## WHAT YOU HAVE TO DO
Which of the lines below contain the string "agent"? Pull each one out of the data.

Collection entries:

☆ ☆ ☆

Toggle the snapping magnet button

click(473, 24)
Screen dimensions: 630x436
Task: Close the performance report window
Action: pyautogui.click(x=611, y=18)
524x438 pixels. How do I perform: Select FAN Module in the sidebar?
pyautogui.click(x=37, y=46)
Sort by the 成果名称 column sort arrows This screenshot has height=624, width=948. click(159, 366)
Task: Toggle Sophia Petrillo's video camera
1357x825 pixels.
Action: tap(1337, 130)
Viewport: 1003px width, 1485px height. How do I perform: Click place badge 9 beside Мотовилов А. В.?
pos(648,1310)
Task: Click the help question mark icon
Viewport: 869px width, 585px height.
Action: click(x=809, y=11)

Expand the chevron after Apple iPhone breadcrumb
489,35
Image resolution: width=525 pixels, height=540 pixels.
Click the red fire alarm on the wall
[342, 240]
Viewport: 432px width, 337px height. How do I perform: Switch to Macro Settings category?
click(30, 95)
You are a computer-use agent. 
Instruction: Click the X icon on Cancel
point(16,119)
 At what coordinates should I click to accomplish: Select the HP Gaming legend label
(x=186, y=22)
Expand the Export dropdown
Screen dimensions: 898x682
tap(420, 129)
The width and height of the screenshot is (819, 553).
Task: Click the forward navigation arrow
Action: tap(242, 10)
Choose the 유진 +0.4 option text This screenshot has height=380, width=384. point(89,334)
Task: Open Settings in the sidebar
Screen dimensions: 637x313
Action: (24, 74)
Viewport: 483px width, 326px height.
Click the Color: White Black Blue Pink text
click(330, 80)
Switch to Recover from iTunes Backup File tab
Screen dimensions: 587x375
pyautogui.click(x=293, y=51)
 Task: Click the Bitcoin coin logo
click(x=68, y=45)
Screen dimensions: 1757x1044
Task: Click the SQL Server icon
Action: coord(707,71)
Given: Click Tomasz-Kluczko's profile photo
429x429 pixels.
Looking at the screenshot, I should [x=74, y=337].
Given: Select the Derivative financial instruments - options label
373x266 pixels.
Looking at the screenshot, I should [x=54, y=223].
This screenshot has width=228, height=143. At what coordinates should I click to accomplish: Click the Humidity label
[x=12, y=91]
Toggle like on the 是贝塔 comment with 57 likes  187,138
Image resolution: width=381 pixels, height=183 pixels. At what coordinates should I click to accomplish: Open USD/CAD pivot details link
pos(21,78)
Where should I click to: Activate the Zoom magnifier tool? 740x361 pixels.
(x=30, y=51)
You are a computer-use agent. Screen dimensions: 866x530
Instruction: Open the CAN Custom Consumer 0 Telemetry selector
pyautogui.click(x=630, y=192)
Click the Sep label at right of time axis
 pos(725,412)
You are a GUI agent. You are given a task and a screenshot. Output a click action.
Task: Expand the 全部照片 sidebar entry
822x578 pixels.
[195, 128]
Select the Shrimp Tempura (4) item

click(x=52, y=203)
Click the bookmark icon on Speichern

☆ ☆ ☆

## ANSWER SPACE
You are a computer-use agent. 
You are a computer-use agent. Screen dimensions: 866x530
You are a GUI agent. You are given a task and a screenshot. Output a click action.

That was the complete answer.